A atuação da defensoria pública na curadoria especial possui previsão legal em sua Lei Orgânica Nacional (Lei Complementar 80/94) em seu artigo 4º, inciso XVI. No processo civil, a atuação está prevista no artigo 72, parágrafo único. Já no Estatuto da Criança e do Adolescente, o artigo 141 c.c. o artigo 142 viabilizam a atuação institucional.
Curadoria na ação de alimentos
No contexto das ações de alimentos, essa atuação assume especial relevância. O direito alimentar é indisponível, irrenunciável e essencial à sobrevivência digna do menor. Quando o representante legal se omite injustificadamente, cria-se uma lacuna protetiva que a simples extinção do processo não pode suprir. A curadoria especial exercida pela Defensoria Pública surge, assim, como mecanismo de recomposição da proteção jurisdicional, garantindo que não se penalize o incapaz pela conduta negligente de quem deveria zelar por seus interesses.

A jurisprudência do STJ, ao admitir essa atuação, reforça a função constitucional da Defensoria Pública como instituição vocacionada à tutela de vulneráveis e à concretização do acesso à justiça, especialmente em situações de falha da representação legal.
Especialistas ressaltaram que a extinção automática da ação de alimentos por abandono formal ignora a realidade social e familiar que frequentemente envolve esses litígios. A atuação da Defensoria Pública como curadora especial, nesse cenário, é vista como solução juridicamente adequada e socialmente responsável, pois preserva o núcleo essencial do direito à subsistência e evita que o processo civil se transforme em instrumento de negação de direitos fundamentais.
Impactos práticos e relevância para concursos jurídicos
Para os candidatos aos concursos das principais carreiras jurídicas, em especial da Defensoria Pública, o julgamento traz importantes apontamentos sobre a atuação do referido órgão, além da prevalência do melhor interesse da criança e do adolescente em face de disposições processuais restritivas. Além disso, o caso traz uma atuação importante da Defensoria Pública e aspectos processuais relevantes.
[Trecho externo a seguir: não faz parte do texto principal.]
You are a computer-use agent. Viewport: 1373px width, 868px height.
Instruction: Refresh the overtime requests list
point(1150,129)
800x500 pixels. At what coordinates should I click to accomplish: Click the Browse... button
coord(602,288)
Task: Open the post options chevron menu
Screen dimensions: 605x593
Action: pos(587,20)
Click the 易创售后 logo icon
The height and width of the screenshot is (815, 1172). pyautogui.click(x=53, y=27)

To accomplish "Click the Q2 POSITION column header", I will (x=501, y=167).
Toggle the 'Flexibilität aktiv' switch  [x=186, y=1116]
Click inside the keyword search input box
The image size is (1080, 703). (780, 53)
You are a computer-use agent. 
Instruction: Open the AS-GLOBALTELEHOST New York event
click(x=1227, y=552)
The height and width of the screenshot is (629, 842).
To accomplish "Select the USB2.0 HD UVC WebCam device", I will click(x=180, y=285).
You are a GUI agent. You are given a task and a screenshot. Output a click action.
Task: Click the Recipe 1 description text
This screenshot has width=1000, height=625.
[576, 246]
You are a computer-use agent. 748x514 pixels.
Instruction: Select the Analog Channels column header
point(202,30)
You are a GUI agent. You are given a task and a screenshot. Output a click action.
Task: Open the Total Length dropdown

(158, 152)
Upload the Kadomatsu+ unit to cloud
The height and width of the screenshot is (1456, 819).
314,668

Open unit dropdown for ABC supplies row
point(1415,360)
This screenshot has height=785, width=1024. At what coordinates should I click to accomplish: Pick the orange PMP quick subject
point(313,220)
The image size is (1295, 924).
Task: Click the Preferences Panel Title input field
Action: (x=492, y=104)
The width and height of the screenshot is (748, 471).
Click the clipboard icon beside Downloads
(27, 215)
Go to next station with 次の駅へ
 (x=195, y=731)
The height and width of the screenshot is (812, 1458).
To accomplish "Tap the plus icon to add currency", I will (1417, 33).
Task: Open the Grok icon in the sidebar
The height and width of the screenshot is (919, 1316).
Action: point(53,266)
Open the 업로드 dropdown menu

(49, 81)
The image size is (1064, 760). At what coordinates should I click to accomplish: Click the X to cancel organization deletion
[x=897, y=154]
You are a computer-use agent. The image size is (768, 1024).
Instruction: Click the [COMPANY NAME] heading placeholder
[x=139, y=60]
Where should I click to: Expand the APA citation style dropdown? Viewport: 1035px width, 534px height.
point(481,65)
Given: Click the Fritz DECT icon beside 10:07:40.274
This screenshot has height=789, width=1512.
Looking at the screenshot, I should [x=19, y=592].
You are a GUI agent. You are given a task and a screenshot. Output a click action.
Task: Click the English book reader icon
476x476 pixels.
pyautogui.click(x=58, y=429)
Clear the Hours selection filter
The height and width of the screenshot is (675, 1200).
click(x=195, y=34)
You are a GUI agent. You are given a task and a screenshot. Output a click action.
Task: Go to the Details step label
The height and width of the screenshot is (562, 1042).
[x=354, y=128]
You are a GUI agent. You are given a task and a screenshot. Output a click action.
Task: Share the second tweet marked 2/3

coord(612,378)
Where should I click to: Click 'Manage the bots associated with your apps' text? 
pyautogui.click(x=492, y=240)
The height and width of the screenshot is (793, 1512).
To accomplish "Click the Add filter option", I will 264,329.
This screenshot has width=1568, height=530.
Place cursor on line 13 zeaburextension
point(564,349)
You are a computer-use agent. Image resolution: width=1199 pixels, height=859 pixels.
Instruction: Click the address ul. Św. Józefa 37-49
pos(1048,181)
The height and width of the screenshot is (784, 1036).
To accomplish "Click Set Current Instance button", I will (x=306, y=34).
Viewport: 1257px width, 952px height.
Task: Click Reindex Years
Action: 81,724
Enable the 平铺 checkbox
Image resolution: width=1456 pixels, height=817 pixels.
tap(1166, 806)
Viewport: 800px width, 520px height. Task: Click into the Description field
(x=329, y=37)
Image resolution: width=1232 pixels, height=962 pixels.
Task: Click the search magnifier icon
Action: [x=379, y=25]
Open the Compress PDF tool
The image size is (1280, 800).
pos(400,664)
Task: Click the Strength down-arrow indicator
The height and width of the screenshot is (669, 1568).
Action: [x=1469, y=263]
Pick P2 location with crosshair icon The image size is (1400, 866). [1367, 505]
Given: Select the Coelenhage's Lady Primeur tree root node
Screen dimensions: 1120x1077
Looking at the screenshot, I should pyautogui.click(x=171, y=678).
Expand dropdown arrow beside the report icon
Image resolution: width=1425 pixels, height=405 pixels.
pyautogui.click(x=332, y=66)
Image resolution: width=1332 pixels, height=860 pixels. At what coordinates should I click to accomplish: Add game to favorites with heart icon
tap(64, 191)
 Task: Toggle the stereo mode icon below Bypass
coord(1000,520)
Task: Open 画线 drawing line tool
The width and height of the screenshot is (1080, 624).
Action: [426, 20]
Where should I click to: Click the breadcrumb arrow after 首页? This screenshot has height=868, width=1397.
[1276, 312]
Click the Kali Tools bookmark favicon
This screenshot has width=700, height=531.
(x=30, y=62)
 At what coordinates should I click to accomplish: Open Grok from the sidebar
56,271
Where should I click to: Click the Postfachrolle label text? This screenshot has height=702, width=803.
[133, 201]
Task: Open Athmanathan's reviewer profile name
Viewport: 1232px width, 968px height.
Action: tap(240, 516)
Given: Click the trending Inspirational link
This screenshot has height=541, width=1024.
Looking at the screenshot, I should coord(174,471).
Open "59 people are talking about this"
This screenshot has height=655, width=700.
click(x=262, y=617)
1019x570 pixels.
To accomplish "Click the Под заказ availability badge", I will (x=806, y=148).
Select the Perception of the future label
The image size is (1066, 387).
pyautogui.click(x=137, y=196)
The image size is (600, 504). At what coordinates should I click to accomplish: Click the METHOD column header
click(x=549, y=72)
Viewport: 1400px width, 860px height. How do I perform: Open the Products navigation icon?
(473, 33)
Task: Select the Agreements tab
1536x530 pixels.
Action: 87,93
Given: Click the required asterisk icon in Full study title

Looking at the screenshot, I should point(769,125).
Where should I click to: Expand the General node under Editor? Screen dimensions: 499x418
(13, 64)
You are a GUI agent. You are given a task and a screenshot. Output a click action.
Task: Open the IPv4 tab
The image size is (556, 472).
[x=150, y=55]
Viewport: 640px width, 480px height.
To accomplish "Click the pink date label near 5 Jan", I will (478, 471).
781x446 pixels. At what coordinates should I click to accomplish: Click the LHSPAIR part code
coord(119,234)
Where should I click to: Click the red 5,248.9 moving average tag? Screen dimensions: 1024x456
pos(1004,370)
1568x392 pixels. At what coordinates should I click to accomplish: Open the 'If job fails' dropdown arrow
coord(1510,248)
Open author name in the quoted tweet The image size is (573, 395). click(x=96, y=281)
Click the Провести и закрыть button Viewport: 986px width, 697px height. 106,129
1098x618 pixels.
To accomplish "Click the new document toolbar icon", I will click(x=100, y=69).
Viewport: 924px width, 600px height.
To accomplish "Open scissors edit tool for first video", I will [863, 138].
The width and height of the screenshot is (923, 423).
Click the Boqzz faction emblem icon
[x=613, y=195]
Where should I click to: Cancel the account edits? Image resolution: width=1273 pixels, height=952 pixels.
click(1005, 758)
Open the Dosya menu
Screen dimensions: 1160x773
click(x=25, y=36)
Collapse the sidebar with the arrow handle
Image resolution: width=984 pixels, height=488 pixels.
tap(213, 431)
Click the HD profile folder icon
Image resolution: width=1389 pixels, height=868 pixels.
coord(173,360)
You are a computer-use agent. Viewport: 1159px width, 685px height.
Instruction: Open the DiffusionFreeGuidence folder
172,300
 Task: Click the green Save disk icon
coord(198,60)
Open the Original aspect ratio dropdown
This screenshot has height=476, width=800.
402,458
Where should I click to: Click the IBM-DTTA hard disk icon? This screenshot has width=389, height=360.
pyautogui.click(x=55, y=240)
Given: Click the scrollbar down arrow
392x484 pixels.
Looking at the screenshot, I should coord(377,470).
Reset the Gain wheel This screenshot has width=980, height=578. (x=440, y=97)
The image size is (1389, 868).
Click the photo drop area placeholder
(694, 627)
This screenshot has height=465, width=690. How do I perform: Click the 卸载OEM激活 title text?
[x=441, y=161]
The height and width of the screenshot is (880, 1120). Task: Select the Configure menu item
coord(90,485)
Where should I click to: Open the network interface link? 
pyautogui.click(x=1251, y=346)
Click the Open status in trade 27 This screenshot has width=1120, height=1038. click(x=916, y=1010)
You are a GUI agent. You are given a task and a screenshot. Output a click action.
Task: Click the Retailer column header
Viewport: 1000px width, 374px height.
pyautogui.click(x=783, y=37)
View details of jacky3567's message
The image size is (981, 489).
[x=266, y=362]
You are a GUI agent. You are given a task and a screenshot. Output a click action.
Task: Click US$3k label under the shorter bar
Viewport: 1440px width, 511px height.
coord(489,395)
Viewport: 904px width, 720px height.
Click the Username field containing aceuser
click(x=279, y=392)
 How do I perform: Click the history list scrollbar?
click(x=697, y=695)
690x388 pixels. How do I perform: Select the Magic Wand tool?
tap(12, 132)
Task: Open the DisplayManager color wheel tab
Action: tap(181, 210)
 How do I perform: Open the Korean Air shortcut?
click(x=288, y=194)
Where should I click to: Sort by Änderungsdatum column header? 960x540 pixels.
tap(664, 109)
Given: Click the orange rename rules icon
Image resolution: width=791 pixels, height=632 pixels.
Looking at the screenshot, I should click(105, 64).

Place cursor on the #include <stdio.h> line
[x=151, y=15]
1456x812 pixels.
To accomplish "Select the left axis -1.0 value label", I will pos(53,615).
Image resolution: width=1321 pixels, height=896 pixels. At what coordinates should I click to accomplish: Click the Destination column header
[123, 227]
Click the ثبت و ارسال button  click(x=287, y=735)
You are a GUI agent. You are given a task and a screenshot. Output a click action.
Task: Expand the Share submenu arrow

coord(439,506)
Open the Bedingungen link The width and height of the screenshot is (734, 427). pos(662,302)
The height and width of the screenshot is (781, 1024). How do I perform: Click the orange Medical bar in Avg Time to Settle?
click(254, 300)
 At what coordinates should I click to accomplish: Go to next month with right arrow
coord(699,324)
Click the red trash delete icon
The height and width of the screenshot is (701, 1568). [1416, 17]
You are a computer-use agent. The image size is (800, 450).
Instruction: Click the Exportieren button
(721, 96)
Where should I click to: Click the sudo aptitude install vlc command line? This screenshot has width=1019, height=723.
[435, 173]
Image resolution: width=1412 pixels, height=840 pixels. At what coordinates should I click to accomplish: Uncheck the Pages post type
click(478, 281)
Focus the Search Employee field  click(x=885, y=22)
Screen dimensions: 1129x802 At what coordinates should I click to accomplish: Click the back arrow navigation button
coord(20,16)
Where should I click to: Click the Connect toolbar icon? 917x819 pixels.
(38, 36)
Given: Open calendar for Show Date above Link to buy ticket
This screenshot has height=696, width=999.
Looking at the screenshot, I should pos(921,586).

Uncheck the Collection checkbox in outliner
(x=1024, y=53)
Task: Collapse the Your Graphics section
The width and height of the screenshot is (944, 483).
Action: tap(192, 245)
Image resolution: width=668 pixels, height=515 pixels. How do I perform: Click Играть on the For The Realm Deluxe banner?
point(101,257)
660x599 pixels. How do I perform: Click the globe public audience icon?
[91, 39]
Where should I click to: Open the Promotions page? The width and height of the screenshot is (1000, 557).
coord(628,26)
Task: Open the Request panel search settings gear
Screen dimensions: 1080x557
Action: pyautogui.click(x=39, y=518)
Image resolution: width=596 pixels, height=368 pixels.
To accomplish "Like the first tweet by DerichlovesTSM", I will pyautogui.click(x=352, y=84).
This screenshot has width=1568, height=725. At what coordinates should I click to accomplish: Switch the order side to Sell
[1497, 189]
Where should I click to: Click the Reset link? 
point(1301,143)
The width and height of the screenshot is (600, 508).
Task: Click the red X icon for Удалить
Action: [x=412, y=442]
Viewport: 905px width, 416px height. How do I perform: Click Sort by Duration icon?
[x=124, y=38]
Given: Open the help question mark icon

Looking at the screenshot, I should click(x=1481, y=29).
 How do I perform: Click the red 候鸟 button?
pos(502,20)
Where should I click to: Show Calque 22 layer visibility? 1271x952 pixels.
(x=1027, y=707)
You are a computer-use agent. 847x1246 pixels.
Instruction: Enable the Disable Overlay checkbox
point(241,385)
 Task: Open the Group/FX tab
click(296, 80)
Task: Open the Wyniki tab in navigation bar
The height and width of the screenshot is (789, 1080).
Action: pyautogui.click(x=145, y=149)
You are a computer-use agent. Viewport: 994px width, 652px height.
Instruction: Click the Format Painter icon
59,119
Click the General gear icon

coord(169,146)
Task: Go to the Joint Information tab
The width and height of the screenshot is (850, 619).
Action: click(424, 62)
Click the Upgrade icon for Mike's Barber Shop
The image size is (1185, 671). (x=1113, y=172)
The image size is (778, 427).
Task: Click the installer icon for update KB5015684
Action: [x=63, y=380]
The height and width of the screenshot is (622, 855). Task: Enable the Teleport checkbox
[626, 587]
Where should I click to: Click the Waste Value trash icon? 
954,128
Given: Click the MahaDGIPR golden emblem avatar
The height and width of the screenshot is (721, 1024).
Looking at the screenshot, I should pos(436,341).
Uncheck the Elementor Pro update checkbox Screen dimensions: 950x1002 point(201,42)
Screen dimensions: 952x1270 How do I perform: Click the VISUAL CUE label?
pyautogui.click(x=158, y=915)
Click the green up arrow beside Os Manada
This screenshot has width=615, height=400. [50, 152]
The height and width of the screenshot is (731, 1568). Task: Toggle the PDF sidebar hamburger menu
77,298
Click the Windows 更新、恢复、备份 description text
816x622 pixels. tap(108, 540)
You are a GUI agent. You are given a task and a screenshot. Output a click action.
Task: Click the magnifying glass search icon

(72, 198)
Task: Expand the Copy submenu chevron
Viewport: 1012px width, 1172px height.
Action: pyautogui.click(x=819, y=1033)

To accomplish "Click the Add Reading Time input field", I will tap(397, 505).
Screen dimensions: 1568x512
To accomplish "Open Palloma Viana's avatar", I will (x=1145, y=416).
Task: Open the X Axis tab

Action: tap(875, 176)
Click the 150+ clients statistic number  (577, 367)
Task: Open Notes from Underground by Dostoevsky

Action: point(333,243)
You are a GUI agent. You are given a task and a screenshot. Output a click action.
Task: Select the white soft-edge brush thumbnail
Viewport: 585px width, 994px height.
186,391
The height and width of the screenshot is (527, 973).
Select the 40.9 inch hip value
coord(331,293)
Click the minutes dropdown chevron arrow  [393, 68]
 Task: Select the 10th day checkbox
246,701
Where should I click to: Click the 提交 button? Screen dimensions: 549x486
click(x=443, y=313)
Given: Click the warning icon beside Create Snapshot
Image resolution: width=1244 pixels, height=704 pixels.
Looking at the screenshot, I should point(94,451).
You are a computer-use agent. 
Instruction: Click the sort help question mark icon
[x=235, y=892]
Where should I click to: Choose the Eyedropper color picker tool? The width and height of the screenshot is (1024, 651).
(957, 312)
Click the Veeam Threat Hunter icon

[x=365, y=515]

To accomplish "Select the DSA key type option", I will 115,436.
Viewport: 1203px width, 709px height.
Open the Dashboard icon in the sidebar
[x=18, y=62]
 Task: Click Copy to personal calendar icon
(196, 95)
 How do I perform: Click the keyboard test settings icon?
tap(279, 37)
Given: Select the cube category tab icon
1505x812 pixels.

O julgamento reúne múltiplos temas recorrentes em provas: curadoria especial, conflito de interesses, direitos indisponíveis, princípio do melhor interesse da criança, integração entre CPC, ECA e Constituição Federal, além do papel institucional da Defensoria Pública.
Portanto, o precedente consolida a Defensoria Pública como agente essencial na recomposição de lacunas protetivas e oferece sólido referencial teórico e prático para a atuação forense e para a preparação de candidatos às carreiras jurídicas, reafirmando o compromisso do sistema de justiça com os mais vulneráveis.